Moraleja de un camión de salchichas
Koldo Royo plantea otra clase de triunfo: el de disfrutar haciendo cosas simples pero dignas fuera de circuito.
No soy la persona más original del mundo en esto, pero me encantan las historias de gente que va a contracorriente. Mis preferidas son las que incluyen un pequeño corte de mangas a lo establecido, un aparente estar de vuelta de todo y un decidido pasar del qué dirán. Envidio de manera ponzoñosa a esas personas, seguramente por mi incapacidad para comportarme como ellas.
La historia de Koldo Royo pertenece a esa categoría. De chef con estrella Michelin a vender perritos calientes en una camioneta, rezaba el titular con el que mi web de noticias insólitas favorita (ABC.es) reciclaba una noticia de otro medio (Actualidad Gastronómica) sobre la nueva aventura profesional del chef vasco en Mallorca. Cuando lo leí, me quedé un tanto picueto: la crisis golpea tan duro que la cocina española empieza a tener sus Nadiuskas, sus Polis Díaz y sus Joes Rígoli, pensé. Sin embargo, al leer el texto completo comprendí que Royo no se hallaba en la indigencia ni estaba vendiendo salchichas como quien pasa caballo en la Cañada Real. Al contrario.
El cocinero, que cuenta en su currículum con varios programas de cocina en televisión, la mejor clasificación de un español en el Bocuse d'Or (4º) y un restaurante en Palma al que iban los Reyes y buena parte del famoseo veraniego de la isla, dice estar más feliz que una perdiz en El Perrito Cervecero (gran nombre). En esta suerte de puesto de comida ambulante, aposentado en uno de los lugares menos exclusivos y glamurosos del planeta —la salida de un Makro—, factura hot dogs, hamburguesas y otros platos de comida rápida. Koldo pretende acercar al pueblo una versión refinada de todos ellos: su “perrito cordobés”, por ejemplo, lleva habitas confitadas y romesco, mientras que la burger es de Black Angus, raza bovina escocesa entre las selectas carnes rojas.

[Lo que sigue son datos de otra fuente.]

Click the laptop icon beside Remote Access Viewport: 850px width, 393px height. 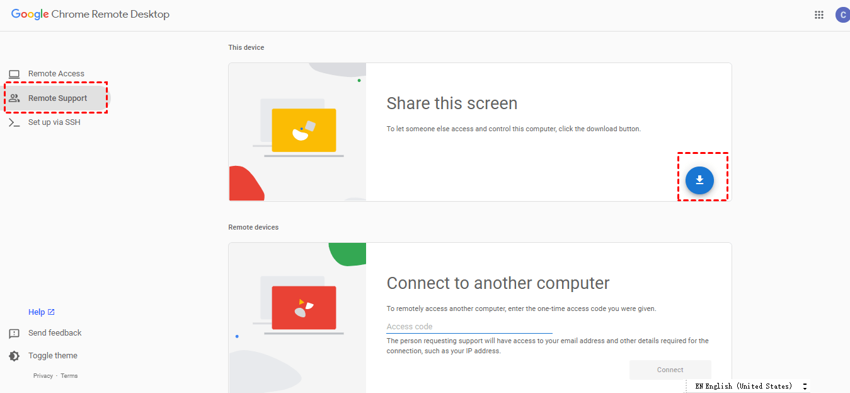14,74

No sé hasta que punto el donostiarra se habrá visto obligado a abrir un negocio así por la desigual fortuna económica de sus anteriores empresas, pero no me importa demasiado. Lo que me gusta es la moraleja de su cuento. En un universo como el suyo, en el que el baremo del éxito suelen ser los kilos de foie que pasan por tu cocina, Royo plantea otra clase de triunfo: el de disfrutar haciendo cosas simples pero dignas fuera de circuito. Sin un ápice de la vergüenza que sentiría buena parte de sus colegas chefs en la misma tesitura. Y con la valentía del que pone sus decisiones vitales por encima de las opiniones ajenas.